マンハッタンで有名な日系ホテルといえば、The Kitano Hotel New Yorkだろう。北野建設のグループ企業が経営している。マンハッタンのような日本人の多い場所で、日本人が多く集まるホテルに泊まるのもいかがなものかと考えていた私が、ものは試しと泊まってみたのは2010年のことだった。

私は、このホテルのフロントでチェックインをした後、エレベーターホールで、扉が開くのを待っていた。エレベーターがロビー階に降りてきて、扉が開いた。中から降りてきたのは、なんと、キヤノン会長の御手洗冨士夫氏だった。御手洗氏が日本経団連会長を退任して数か月後のことだった。

1990年代、キヤノンは、技術屋の御手洗肇社長(1995年逝去)時代に開発した先進的な技術で他社のカメラを引き離し、圧倒的な技術力を誇っていた。しかし、技術を理解できない冨士夫氏が肇氏の次に社長になってしばらくしてから、他社のカメラとの差が徐々に小さくなってきた。

EOS-1D X(キヤノンHPより)

衝撃的だったのは、技術的に遅れていたニコンが2007年に発売した一眼レフ「ニコンD3」が、当時のキヤノンの一眼レフの旗艦機を性能で完全に凌駕したことだ。キヤノンがニコンに追いついたのは、ようやく2012年に「EOS-1D X」が発売された時だった。

私がThe Kitano Hotel New Yorkのエレベーターホールで冨士夫氏と至近距離ですれ違ったのは、「EOS-1D X」が発売される1年以上前のこと。1959年にデビューした口径の小さなニコンFマウントを使い続けてきた制約で、どうしても性能では長い間キヤノンに勝てなかったニコンに技術力で追い越されることなど、肇社長時代には考えられないことだった。

冨士夫氏が私の目の前に現れることを知っていれば、1987年以来のEOSユーザーを代表して苦言を呈することもできたと思うが、突然のことだったので、苦情を伝える余裕がなかった。ロビー階に降りた冨士夫氏は、キヤノン関係者と思われる数人(全員日本人のようだった)とどこかへ出かけて行った。

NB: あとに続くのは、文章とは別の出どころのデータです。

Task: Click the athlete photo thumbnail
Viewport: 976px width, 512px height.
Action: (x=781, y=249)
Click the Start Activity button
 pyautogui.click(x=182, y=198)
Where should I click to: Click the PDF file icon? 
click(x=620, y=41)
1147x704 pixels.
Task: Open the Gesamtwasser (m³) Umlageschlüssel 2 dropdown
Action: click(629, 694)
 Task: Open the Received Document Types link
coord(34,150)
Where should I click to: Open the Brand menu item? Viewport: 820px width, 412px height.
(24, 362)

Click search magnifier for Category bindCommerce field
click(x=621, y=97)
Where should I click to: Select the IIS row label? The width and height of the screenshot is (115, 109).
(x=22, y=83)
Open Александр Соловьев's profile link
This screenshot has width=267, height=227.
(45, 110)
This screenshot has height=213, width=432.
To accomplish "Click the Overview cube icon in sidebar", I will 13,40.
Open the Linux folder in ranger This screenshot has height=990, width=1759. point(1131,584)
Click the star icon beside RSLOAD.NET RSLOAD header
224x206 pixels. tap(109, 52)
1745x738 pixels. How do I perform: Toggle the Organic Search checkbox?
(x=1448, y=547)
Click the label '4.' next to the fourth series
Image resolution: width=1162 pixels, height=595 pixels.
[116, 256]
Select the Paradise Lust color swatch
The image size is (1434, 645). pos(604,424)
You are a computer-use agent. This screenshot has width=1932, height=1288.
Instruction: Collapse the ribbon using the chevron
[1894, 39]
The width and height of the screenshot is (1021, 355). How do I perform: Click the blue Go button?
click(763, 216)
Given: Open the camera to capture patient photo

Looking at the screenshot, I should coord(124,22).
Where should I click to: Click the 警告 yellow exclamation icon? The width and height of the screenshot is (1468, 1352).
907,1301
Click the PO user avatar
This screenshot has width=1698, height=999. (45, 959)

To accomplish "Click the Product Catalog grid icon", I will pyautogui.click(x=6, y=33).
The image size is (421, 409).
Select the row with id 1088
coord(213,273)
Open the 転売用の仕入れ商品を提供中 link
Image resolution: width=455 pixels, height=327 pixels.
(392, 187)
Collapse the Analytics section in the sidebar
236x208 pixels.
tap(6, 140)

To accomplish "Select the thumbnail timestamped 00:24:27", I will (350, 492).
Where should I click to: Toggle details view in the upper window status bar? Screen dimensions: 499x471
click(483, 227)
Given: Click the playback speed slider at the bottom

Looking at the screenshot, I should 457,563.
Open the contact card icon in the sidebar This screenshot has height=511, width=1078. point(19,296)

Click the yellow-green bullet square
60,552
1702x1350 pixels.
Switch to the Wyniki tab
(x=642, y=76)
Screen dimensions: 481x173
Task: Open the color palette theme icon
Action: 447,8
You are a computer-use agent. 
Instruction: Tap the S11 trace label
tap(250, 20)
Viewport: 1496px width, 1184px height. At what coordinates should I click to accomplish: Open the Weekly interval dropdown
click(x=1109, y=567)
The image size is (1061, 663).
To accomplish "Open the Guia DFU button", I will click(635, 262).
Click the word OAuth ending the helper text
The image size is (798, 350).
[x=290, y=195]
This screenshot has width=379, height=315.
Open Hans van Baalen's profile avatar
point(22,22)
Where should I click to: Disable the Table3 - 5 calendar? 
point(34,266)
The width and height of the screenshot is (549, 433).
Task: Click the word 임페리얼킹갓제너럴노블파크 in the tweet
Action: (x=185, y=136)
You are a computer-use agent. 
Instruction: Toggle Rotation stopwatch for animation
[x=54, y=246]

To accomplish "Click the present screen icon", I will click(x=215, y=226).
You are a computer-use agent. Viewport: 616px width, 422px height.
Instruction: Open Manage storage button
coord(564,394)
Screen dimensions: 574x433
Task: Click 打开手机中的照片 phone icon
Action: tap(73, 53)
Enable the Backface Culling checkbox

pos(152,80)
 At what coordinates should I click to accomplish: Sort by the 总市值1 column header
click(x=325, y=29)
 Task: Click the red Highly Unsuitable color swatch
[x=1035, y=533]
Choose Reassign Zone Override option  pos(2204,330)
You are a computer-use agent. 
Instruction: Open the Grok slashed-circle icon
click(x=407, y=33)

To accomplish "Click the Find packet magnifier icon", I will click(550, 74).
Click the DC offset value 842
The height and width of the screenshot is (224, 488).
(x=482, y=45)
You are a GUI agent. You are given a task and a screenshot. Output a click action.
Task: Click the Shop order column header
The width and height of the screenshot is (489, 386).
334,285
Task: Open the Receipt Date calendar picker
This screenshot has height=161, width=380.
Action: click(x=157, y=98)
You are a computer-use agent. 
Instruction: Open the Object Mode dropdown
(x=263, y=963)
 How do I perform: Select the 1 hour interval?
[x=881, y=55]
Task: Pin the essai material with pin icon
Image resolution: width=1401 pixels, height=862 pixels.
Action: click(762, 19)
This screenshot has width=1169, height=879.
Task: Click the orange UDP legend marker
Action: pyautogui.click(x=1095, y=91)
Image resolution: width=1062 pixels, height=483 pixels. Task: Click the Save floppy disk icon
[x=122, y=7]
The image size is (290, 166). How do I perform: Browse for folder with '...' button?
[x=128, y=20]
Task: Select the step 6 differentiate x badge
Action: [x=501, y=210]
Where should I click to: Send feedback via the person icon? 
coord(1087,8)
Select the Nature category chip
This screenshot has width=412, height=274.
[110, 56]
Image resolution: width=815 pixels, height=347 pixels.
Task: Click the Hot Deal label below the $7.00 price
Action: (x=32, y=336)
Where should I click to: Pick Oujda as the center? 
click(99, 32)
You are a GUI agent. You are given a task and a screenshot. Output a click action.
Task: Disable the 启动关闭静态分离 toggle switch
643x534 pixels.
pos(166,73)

私は、マンハッタンの日系ホテルには、「農協ツアー」の「おのぼりさん」の団体のような田舎者が集まっているのではないかと予想していたので、数ヶ月前まで日本経団連会長だった人物との邂逅は衝撃的だった。ニューヨークでも日本人だけで固まっている御手洗冨士夫氏は、国際人と言えるのだろうか?

長年にわたり、権力にしがみついてきた御手洗冨士夫氏による、数多くのまずい経営判断に嫌気がさし、志の高いキヤノン社員の多くは既に退社し、茶坊主だけが残ったことを、私はこの記事に書いた。昨年11月22日、外為法の改正案が国会で可決され、成立した。今年春に施行される見込みだが、この法律では、人材が外国企業に流出することまで止めることはできない。

DJI社製ドローン(Wikipedia)

品川駅港南口近くに、ドローン最大手の中国DJIの日本法人がある。既に、ニコンを退職した人がDJI日本法人に転職している。日本における光学機器産業は、ニコンのように、光学兵器の国産化を目的として設立された会社もある。

私自身は、光学兵器の専門家ではない。しかしながらキヤノンやニコンが世界最高水準の超望遠レンズを作る能力があることは動かしがたい事実である。そのような技術が中国に渡ったらどうなるか。中国人民解放軍の兵器の能力は、大きく向上するのではないか。

ニコンもキヤノンも存亡の危機に立たされているとみられるので、中国人民解放軍の息がかかった企業に(外為法の規制を回避する何らかのスキームを介して)実質的に買収されたり、キヤノンやニコンを見限った技術者たちが、中国の光学機器関連企業(当然、中国人民解放軍と深い関係にある可能性がある)に大挙して転職してしまう可能性がある。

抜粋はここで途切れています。